ADV 2500 / DOOR 3500 + DRINK 500

金劇近くの飲み屋で胃と脳にアルコールを入れて気分が良くしてから、大体22時頃にはMANIERへと向かう。キャッシャーをしている知人に挨拶をし、お金を払って中に入る。きまってワンドリンクは手っ取り早く酔えるウイスキーだった。フロアに入ると当たり前のようにすぐにタバコに火をつけたし、皆、タバコとドリンクの入ったカップをそれぞれの手に持ったままフロアで踊るのが常だった。ゲストまでまだ時間のあるこの時間帯は人の入りもまばらで、イベントでよく見かける顔しかいなかったし、特にフロアをわかせる必要もないので、地元のDJが自分の好きな曲を好きなようにかける、とてもゆったりとした時間がフロアに流れていた。そしてそれが僕がクラブで一番好きな時間だった。「先週の○○のイベント、めっちゃ盛り上がってたよ」とか「○○の新譜やばいね」とか「最近フラレてさ〜」とか、本当に取り留めもない話を適当につまみ食いながら、でも耳は常に音楽のほうに向いていて、体はずっと静かに揺れており、好きな曲がかかればすぐさま踊りだすような、今思い返すと本当にエモい時間の連なりだったように思う。一緒に通っていた友人がDJをはじめたり、VJをはじめたり、フライヤー作ったり、イベントを主催したり、そうやって繋がった人たちが、また新たな繋がりを生み、徐々に輪が広がっていったし、自分がその輪の一端を担っているという連帯感がなにより心地よかった。

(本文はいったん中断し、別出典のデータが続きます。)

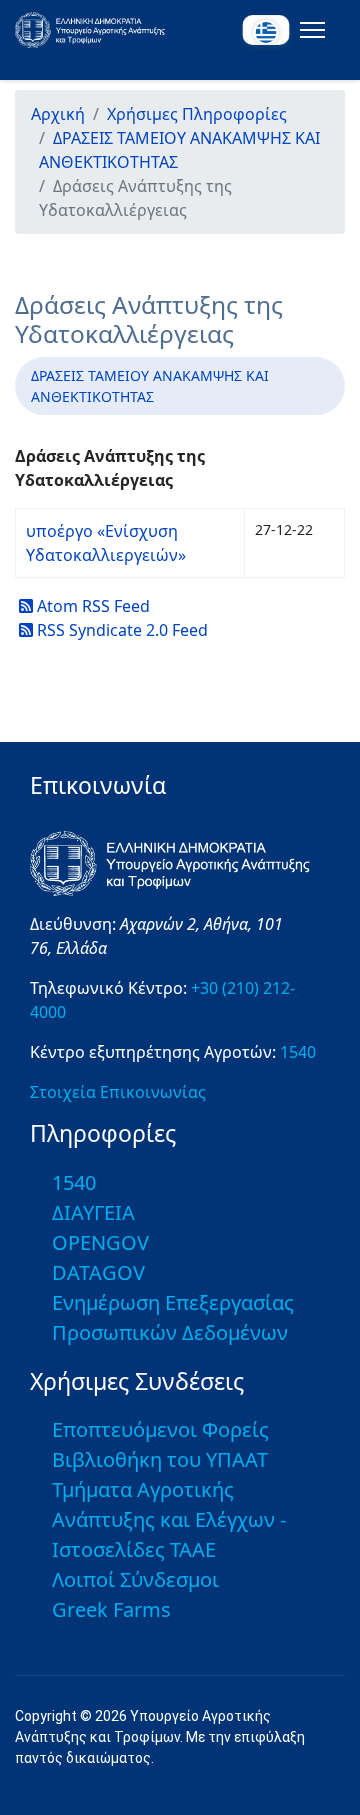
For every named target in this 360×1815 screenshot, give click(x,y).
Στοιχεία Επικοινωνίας (118, 1092)
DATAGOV (98, 1272)
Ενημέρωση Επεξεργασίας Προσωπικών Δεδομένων (173, 1317)
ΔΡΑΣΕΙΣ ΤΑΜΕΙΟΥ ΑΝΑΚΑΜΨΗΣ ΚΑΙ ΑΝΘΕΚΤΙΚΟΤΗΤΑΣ (150, 386)
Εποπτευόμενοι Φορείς (160, 1429)
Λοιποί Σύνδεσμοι (135, 1579)
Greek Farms (111, 1609)
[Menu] (308, 30)
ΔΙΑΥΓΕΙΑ (93, 1212)
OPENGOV (100, 1242)
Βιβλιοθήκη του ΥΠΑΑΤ (160, 1459)
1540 (298, 1052)
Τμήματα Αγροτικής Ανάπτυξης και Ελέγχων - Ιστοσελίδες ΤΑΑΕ (169, 1519)
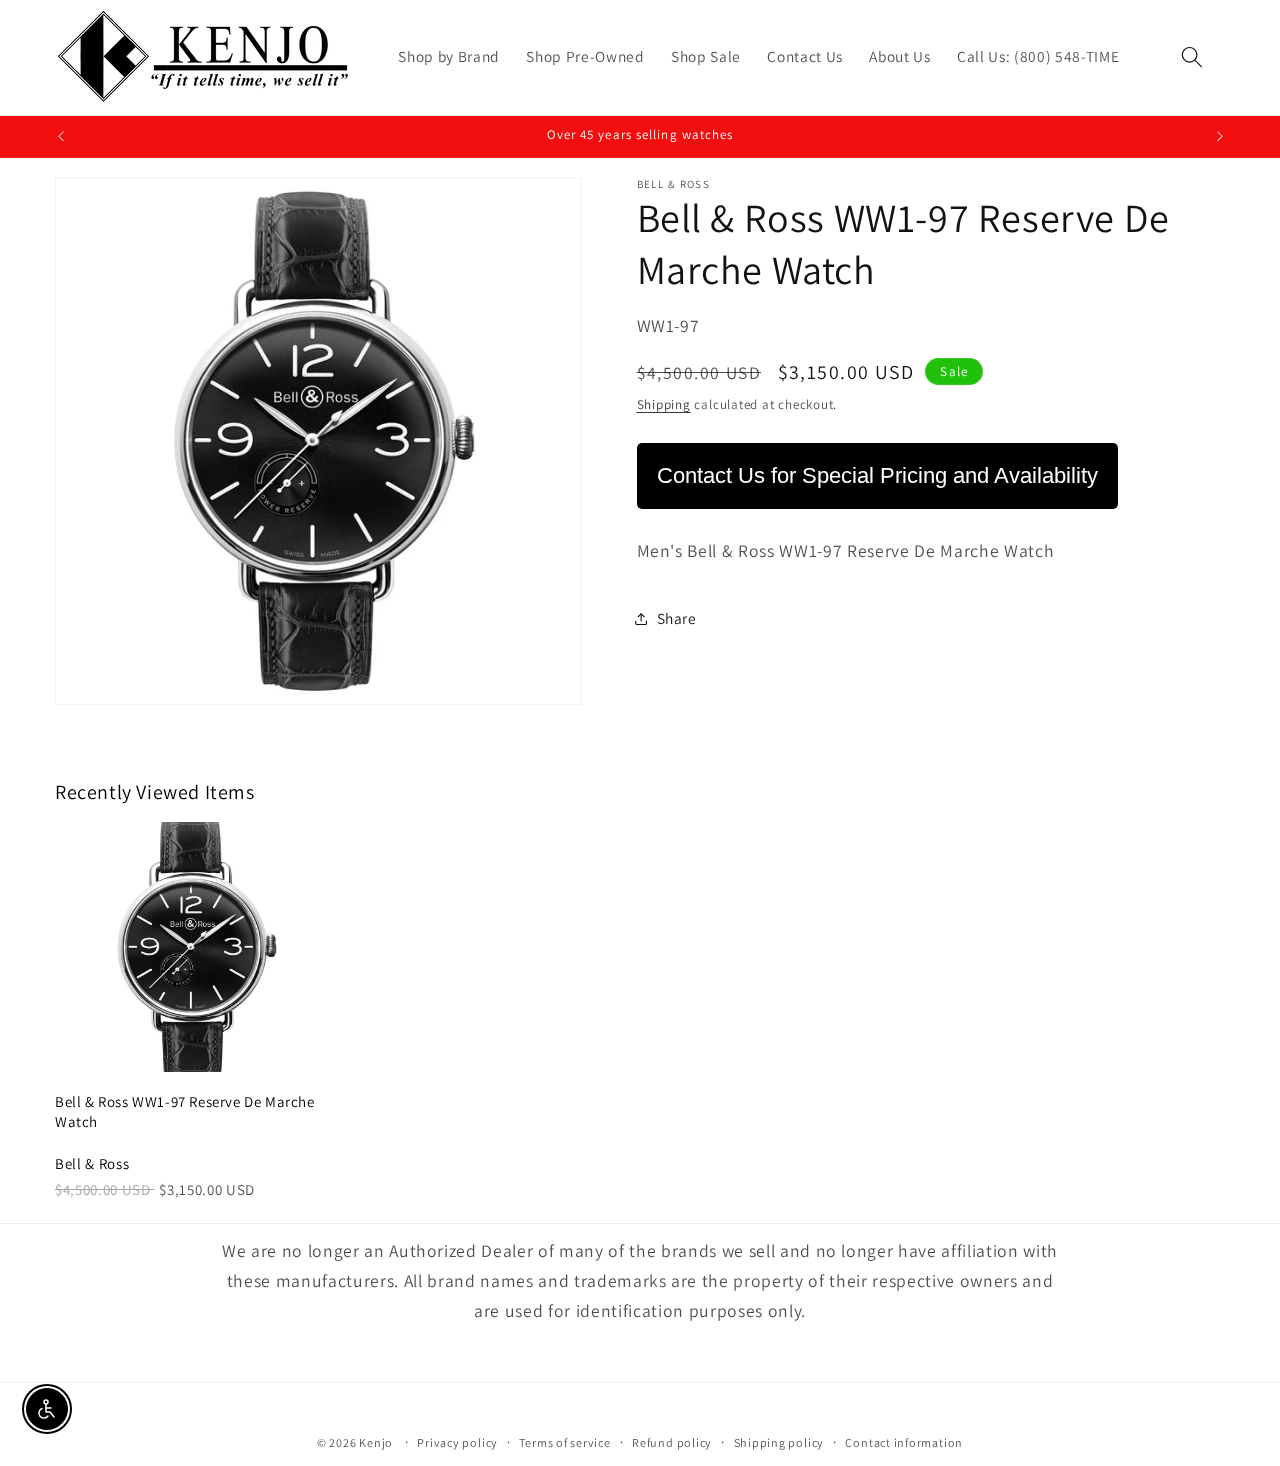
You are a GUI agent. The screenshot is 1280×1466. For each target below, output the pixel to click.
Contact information (904, 1442)
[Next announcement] (1220, 137)
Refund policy (672, 1442)
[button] (1192, 57)
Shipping (664, 404)
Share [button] (677, 618)
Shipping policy (779, 1442)
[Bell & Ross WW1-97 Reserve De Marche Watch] (194, 947)
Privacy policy (457, 1442)
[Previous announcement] (61, 137)
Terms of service (564, 1442)
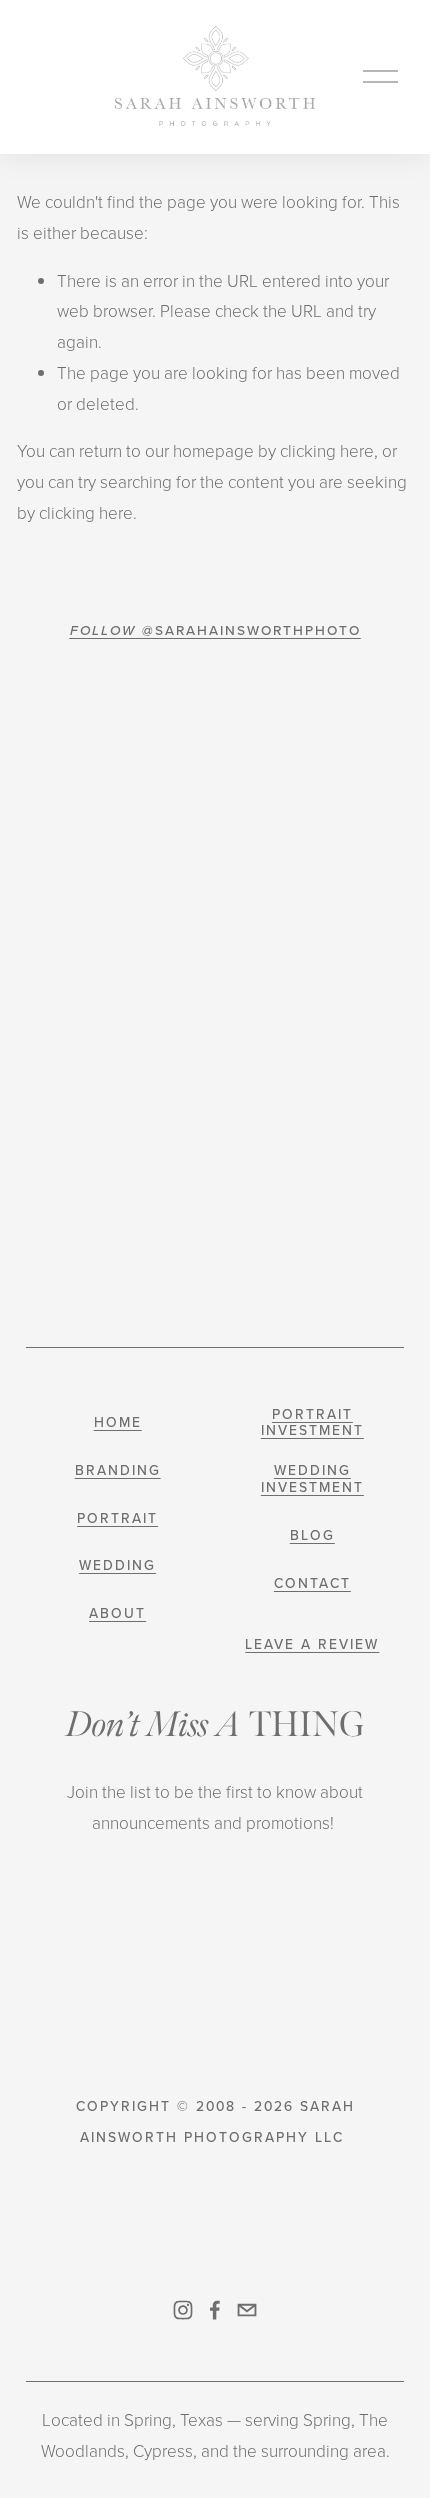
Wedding (117, 1565)
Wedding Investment (312, 1478)
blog (312, 1535)
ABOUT (117, 1613)
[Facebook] (215, 2310)
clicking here (327, 450)
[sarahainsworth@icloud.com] (247, 2310)
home (118, 1422)
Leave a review (312, 1644)
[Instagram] (183, 2310)
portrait (117, 1518)
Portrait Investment (312, 1422)
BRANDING (118, 1470)
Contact (312, 1583)
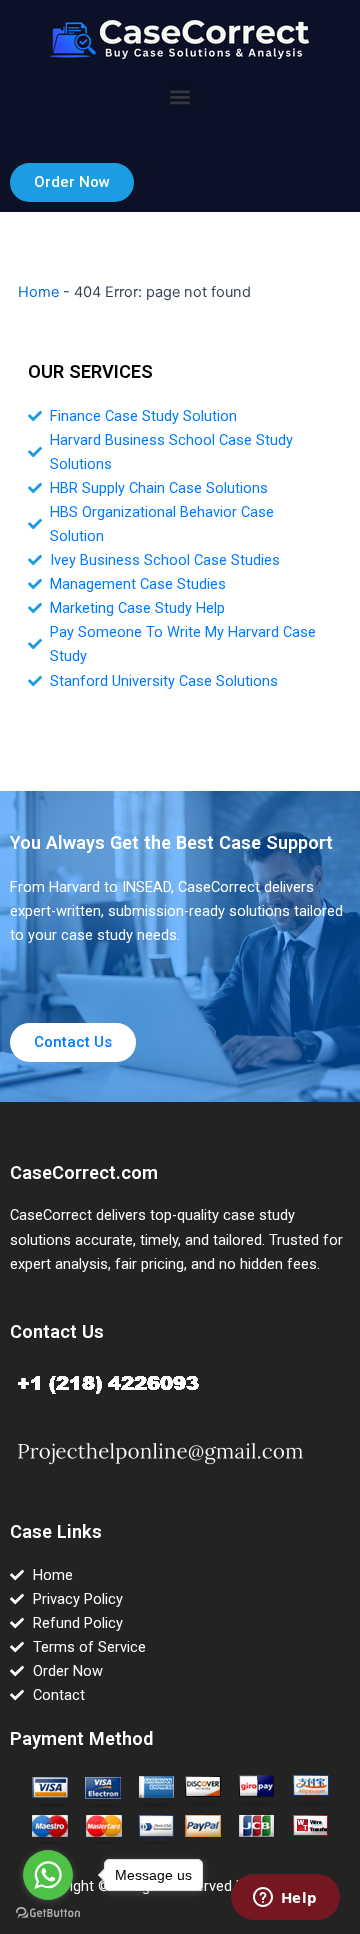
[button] (180, 96)
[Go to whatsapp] (48, 1875)
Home (38, 292)
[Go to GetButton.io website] (48, 1913)
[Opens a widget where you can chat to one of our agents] (285, 1899)
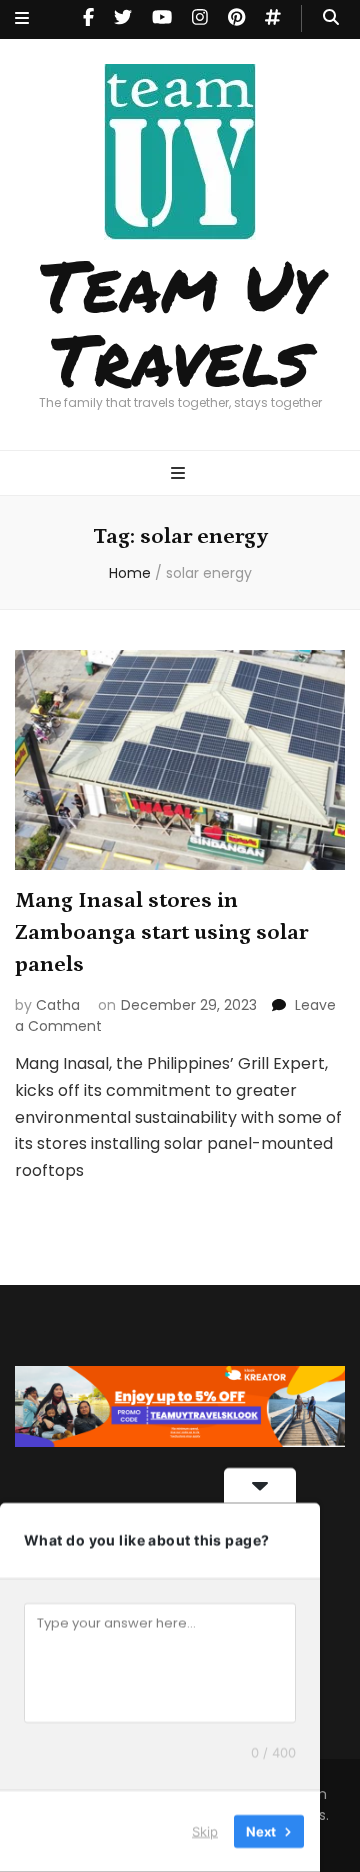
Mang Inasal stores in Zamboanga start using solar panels (161, 932)
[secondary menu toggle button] (22, 19)
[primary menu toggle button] (180, 474)
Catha (58, 1005)
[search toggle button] (331, 18)
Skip (205, 1831)
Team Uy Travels (180, 321)
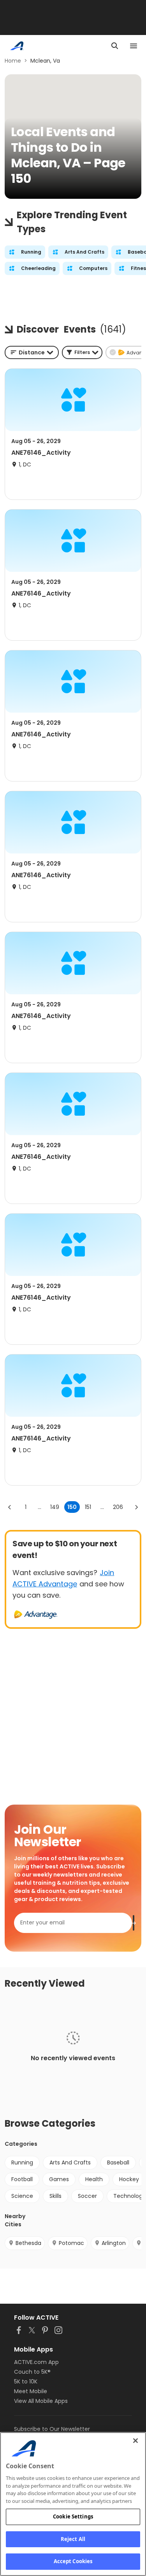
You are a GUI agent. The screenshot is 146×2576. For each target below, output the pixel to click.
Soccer (87, 2196)
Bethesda (28, 2243)
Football (22, 2179)
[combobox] (32, 352)
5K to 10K (25, 2381)
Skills (55, 2196)
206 (118, 1507)
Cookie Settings (73, 2516)
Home (13, 61)
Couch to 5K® (32, 2372)
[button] (82, 352)
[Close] (135, 2440)
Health (94, 2179)
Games (59, 2179)
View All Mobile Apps (41, 2401)
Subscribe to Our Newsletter (52, 2429)
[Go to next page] (136, 1507)
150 (72, 1507)
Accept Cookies (73, 2561)
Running (22, 2162)
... (39, 1507)
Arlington (114, 2243)
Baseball (118, 2162)
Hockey (129, 2179)
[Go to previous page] (10, 1507)
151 (88, 1507)
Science (22, 2196)
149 (54, 1507)
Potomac (71, 2243)
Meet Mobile (30, 2391)
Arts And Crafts (70, 2162)
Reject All (73, 2539)
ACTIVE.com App (36, 2362)
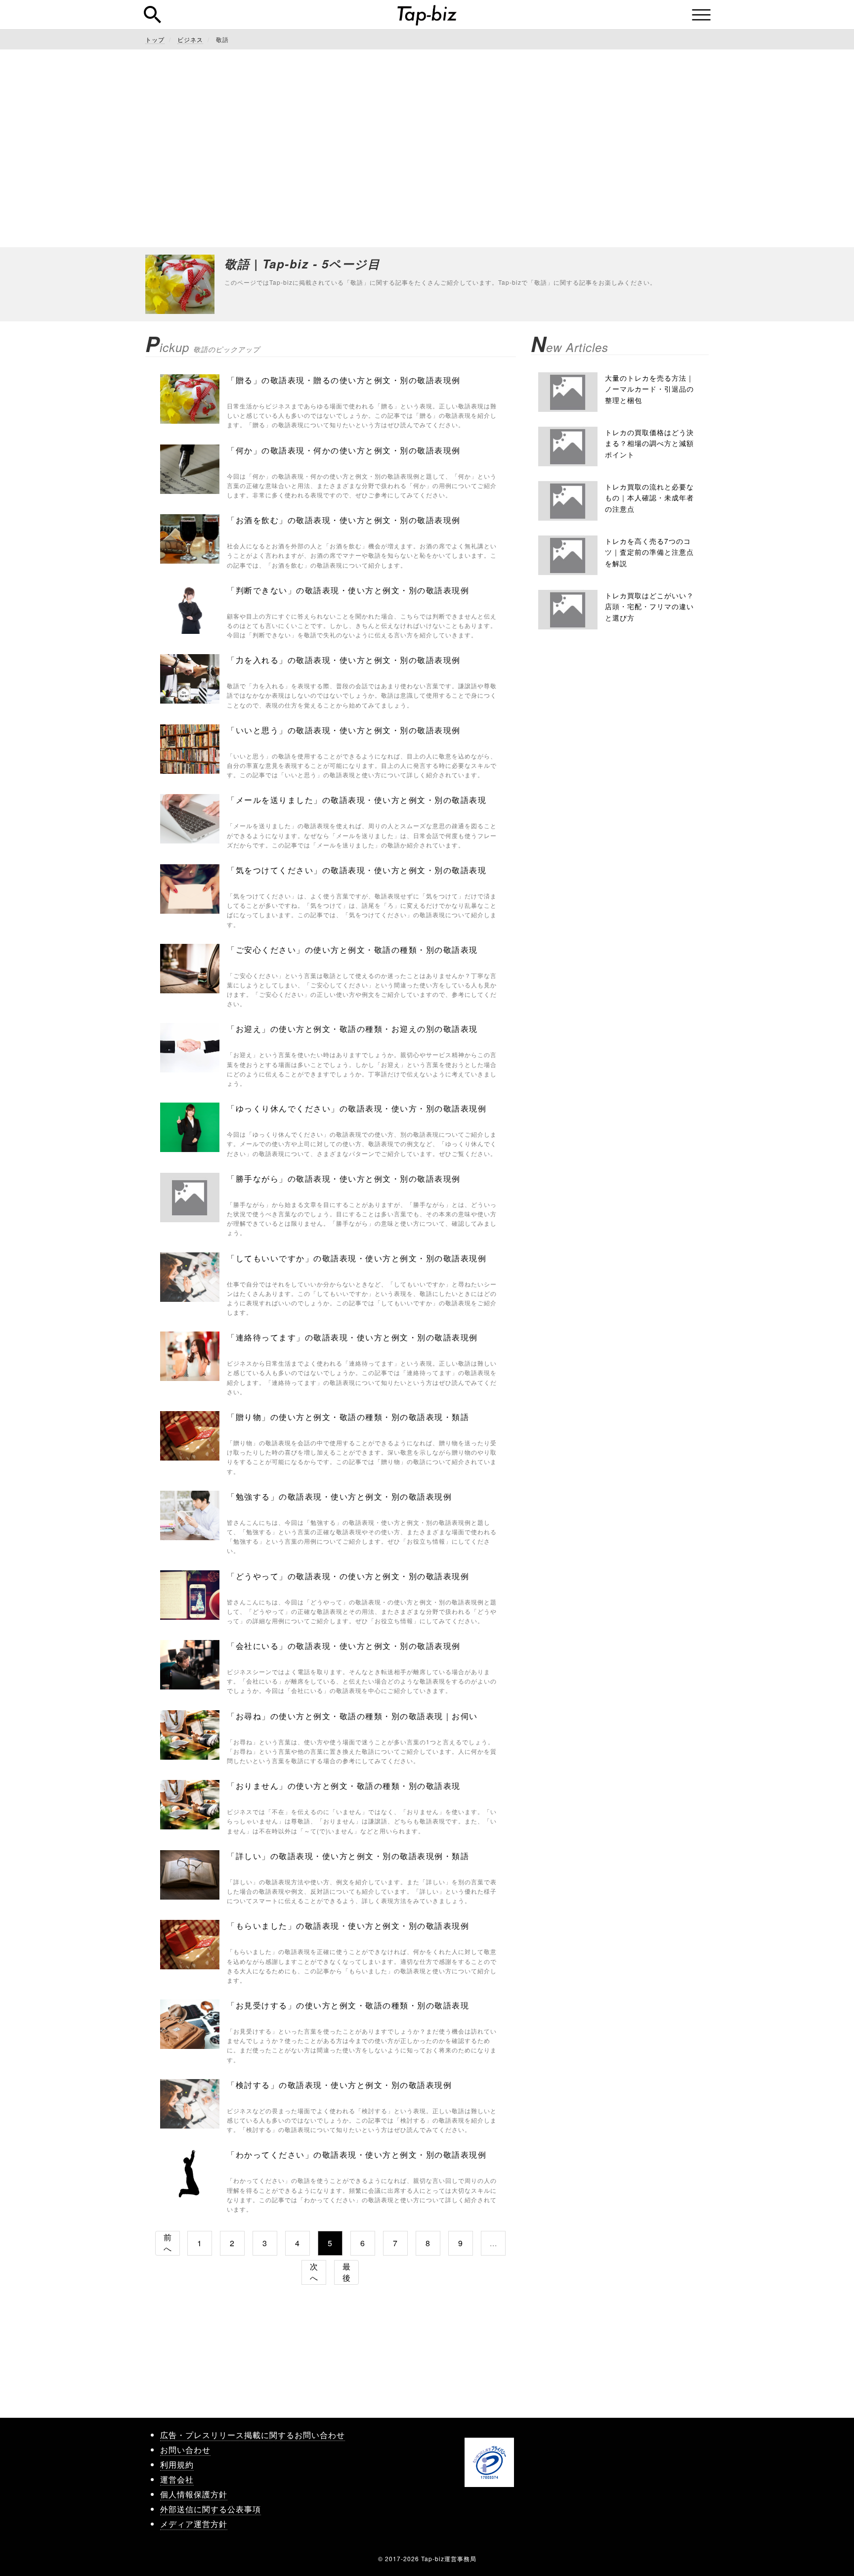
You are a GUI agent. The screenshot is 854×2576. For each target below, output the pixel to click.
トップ (155, 39)
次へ (314, 2272)
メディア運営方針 (193, 2524)
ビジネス (190, 39)
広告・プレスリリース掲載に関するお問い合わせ (252, 2435)
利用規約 (177, 2464)
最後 (346, 2272)
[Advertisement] (427, 148)
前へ (168, 2242)
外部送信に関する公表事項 (210, 2509)
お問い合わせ (185, 2449)
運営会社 (177, 2479)
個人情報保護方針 (193, 2494)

今日、仕事の移動中に当時遊び歩いた街を通ったとき、頭をよぎった大切な思い出たち。その後を知っている人は少ないし、中には亡くなってしまった人もいる。当時通っていたクラブはその全てが潰れてしまった。時代は変わったのだろう。流行も変わったのだろう。人も街も随分と変わった。早朝、酔いも醒めぬまま家に帰り、体に染み付いたタバコの匂いにウンザリしながらシャワーを浴びる僕はもういない。0時には抗えない眠気に打ちのめされ、ベッドの上で大人しく横になる日々。今の自分の生活はとても気に入っているが、不意にあの頃の自分が懐かしく、ちょっぴり恋しくなったりする。